Wenn das Wetter schön ist, wenn die Radfahrer das Dorf auf der linken Rheinseite als Ausflugsziel entdecken, dann fährt Donato Grella auf dem Rheindeich vor. Schon bilden sich die Schlangen vor seinem Eiswagen. Die Bäume müssen noch kein Grün tragen. Die Spezialitäten schmecken auch mit nur einer Ahnung vom Frühling. Nur eben Sonne muss sein. Dann herrscht am Ufer des großen Stroms Hochbetrieb. Einheimische mischen sich mit „Zugereisten“ und Durchreisenden, die bevorzugt mit dem Rad den „Hotspot“ passieren.

„Donata, ja Donato“, sagt Pilita Beltran, die Vorsitzende des Baerler Bürger- und Heimatvereins, wenn sie von den Sehenswür­digkeiten ihrer Heimat schwärmt.

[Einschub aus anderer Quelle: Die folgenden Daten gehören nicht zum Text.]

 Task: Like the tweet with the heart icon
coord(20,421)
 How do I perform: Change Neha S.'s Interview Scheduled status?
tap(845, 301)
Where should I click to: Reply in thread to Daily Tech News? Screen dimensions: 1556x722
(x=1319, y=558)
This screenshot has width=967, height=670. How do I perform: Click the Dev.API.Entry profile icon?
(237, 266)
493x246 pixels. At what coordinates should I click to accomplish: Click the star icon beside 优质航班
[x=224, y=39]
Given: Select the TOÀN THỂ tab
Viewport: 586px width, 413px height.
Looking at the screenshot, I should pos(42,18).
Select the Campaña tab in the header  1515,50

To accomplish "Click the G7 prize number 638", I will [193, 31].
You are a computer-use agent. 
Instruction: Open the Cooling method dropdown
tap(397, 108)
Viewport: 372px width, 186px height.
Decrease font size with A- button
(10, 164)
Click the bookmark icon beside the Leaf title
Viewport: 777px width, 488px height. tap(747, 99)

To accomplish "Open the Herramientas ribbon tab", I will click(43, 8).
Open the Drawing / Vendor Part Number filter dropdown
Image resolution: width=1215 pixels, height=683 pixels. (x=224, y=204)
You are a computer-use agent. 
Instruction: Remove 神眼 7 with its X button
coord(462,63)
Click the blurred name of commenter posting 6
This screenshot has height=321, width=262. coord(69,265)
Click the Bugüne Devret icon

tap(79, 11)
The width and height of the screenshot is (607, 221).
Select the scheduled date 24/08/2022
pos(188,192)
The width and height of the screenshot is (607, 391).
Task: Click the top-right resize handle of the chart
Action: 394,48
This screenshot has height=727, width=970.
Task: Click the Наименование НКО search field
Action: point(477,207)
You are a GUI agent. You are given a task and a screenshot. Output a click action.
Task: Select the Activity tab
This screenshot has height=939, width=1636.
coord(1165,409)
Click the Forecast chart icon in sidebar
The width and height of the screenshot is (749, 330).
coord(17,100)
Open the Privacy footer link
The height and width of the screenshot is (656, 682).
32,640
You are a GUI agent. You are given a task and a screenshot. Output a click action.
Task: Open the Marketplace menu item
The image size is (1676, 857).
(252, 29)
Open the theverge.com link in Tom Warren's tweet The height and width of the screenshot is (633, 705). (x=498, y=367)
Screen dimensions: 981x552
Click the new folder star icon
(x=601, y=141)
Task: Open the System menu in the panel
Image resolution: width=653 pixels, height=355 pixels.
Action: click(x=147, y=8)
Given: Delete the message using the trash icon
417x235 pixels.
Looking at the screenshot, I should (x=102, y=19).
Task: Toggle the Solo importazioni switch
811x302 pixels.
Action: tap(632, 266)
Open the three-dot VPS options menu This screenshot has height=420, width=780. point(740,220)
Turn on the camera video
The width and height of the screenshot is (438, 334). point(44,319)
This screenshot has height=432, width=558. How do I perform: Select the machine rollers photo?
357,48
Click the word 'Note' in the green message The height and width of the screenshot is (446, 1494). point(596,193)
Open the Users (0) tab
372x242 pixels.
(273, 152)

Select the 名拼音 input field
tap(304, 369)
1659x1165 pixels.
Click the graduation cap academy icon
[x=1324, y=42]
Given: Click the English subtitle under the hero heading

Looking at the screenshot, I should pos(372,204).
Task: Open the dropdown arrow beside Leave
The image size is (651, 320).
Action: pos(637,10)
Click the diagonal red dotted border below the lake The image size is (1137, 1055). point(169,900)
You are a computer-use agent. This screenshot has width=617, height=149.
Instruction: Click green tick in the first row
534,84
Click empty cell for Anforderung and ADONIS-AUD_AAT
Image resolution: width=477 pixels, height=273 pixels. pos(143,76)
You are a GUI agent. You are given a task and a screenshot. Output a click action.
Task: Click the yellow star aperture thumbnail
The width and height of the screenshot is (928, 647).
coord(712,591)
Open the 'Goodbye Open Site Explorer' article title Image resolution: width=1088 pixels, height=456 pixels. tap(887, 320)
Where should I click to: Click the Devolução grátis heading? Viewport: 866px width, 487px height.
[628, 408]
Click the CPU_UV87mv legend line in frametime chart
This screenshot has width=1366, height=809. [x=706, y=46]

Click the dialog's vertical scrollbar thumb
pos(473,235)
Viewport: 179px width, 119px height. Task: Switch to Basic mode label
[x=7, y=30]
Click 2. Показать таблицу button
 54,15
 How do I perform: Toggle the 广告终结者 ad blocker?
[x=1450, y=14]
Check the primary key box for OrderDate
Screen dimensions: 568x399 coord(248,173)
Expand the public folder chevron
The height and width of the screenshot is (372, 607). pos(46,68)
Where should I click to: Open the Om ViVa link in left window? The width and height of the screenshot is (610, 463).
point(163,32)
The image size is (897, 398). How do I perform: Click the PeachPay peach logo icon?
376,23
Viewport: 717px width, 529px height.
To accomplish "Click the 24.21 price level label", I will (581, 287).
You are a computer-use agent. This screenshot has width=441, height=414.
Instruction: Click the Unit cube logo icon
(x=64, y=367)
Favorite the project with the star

Der Eis­mann am Rheindeich. Er ist eine Institution. Dort, wo der Blick über den großen Strom auf die mächtigen Schlote und Hallen von ThyssenKrupp fällt. „Viele Menschen mögen diese Aussicht. Hier trifft das Ruhrgebiet auf den Niederrhein“, sagt die Geschäftsführerin des Heimatvereins Brigitte Buchmann. Und ihre Kolleginnen aus dem Vor­stand nicken, das kontraststarke Bild vor Augen: das graue Duisburg und das grüne Baerl, über dem ein blauer Himmel strahlt mit weißen Tupfen von den Dampfschwaden aus den Kühltürmen.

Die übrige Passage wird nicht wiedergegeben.